## WHAT TO PRODUCE
Reproduce verbatim everything from the line containing "Task: Click the" down to the end of the material below, omitting the pictures.

## AVAILABLE RECORDS
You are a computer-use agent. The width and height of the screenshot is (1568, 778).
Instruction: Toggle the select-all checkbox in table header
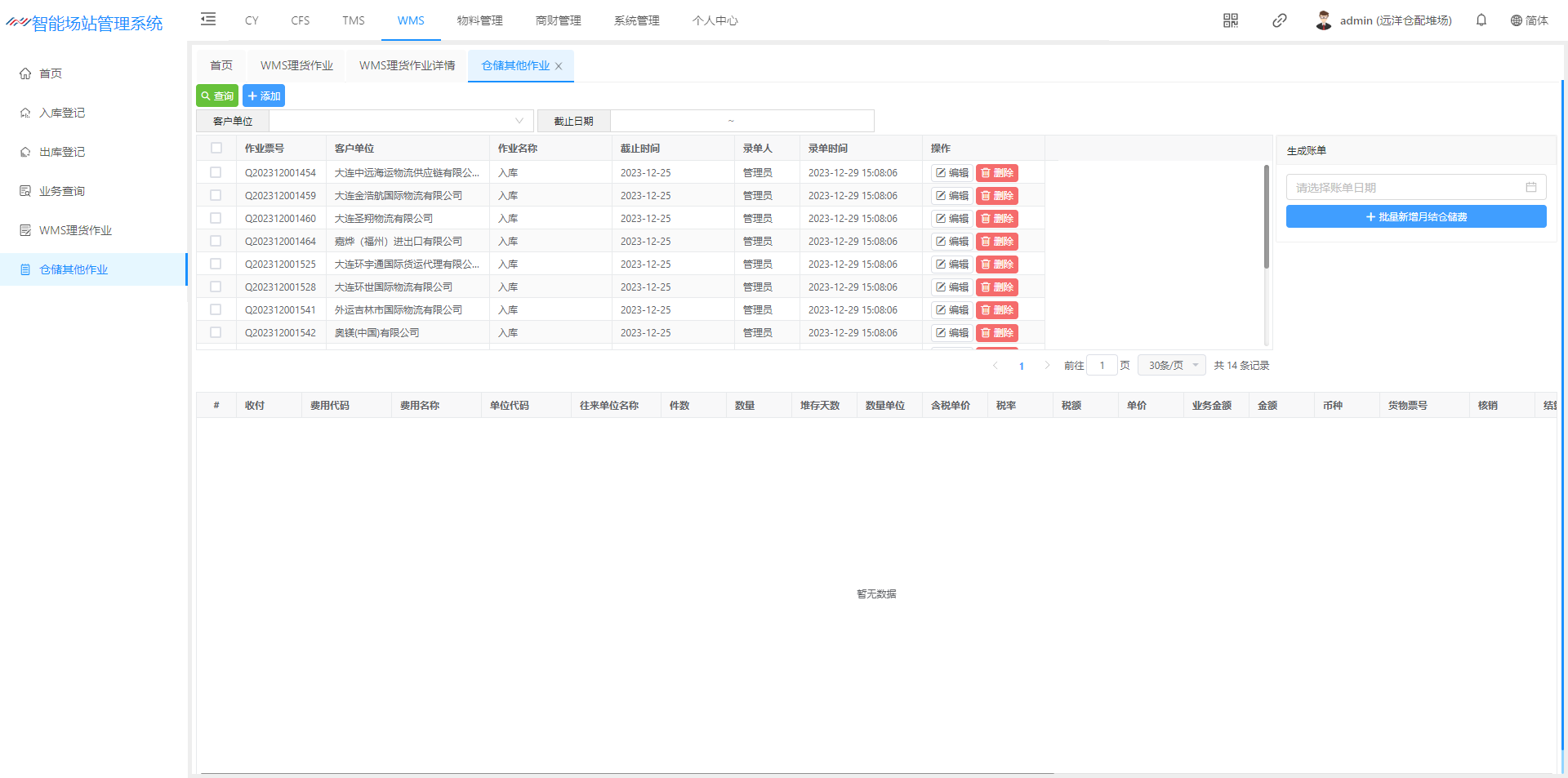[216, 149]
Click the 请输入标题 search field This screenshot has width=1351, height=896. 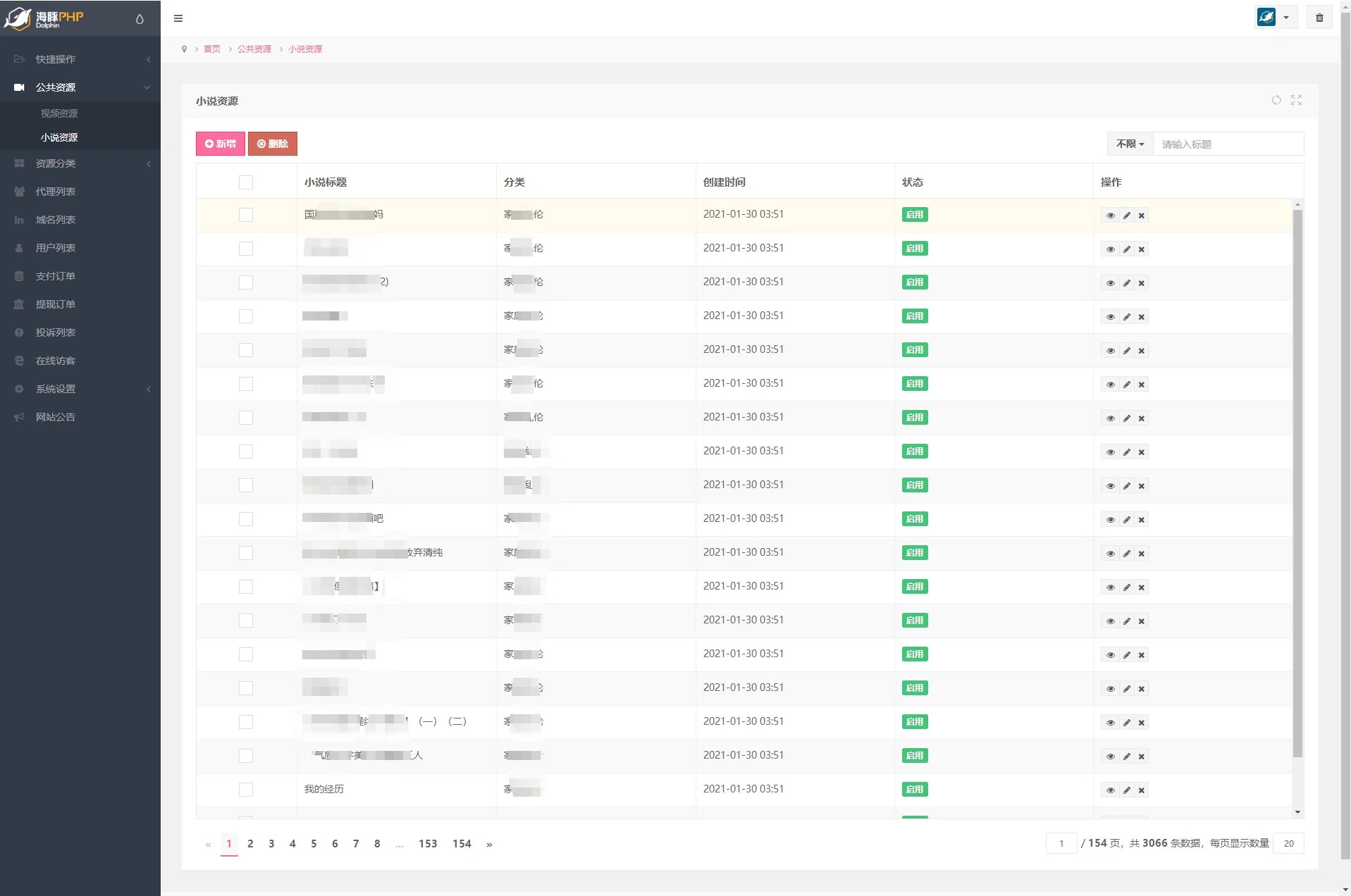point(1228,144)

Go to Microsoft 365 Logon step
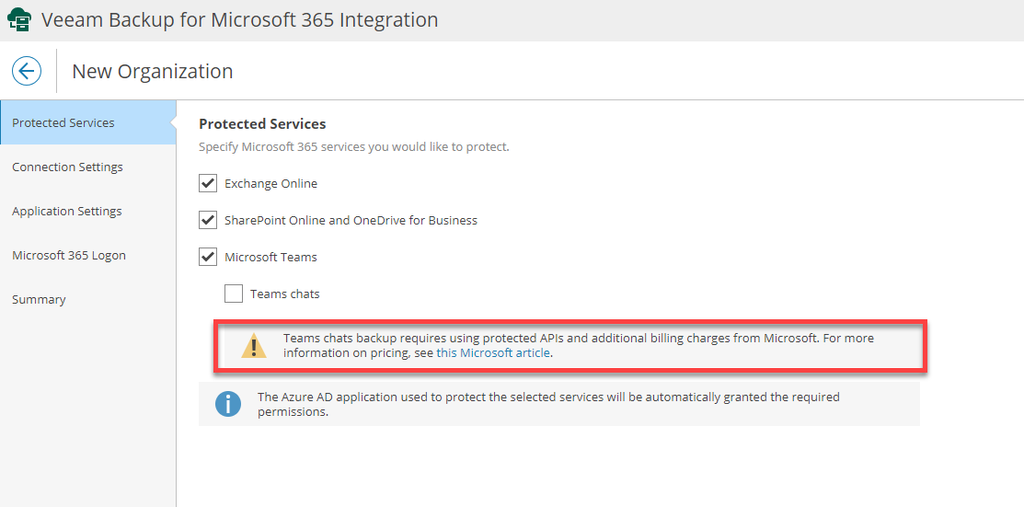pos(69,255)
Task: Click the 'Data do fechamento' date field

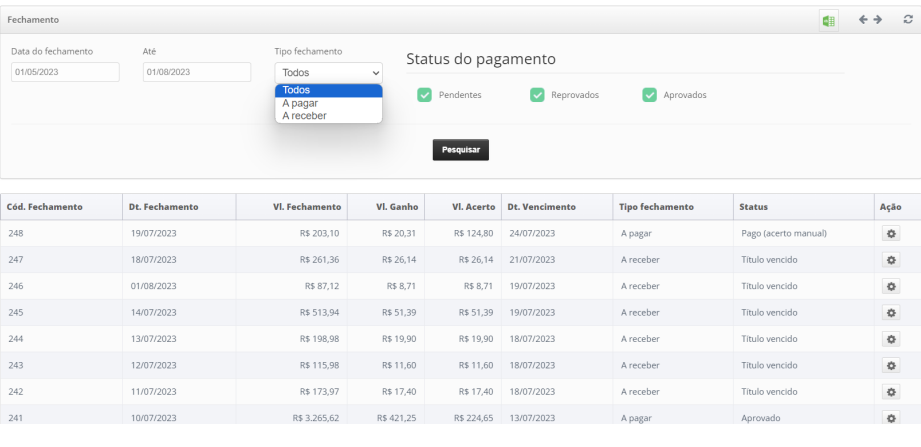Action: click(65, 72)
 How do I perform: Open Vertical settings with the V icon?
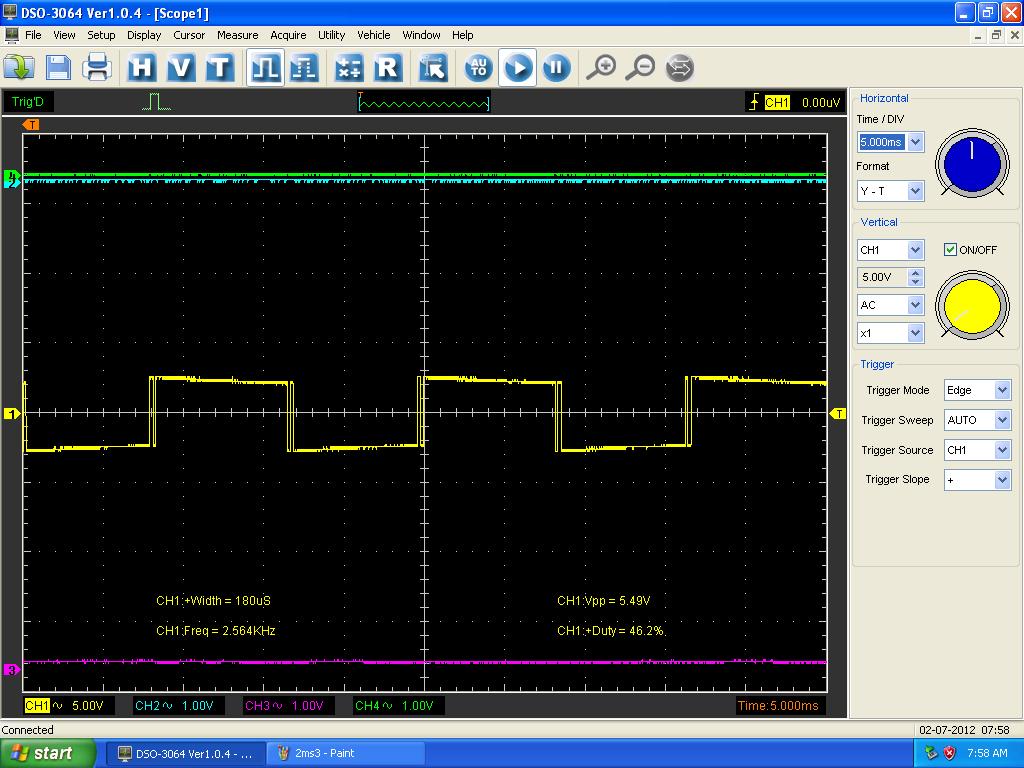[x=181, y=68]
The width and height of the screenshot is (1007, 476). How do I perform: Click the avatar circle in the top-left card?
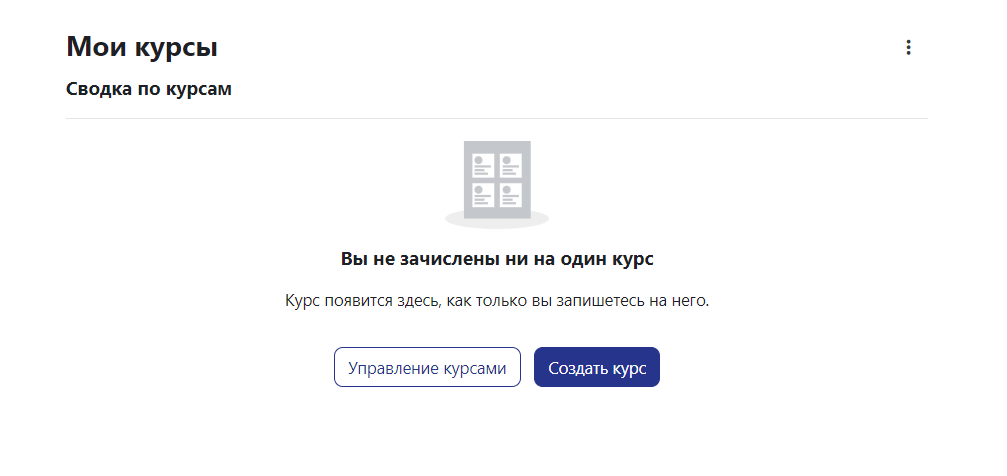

## RIGHT ANSWER
Task: Click the 'Data do fechamento' date field

Action: click(65, 72)
 How do I perform: Open Vertical settings with the V icon?
[x=181, y=68]
The width and height of the screenshot is (1007, 476). How do I perform: Click the avatar circle in the top-left card?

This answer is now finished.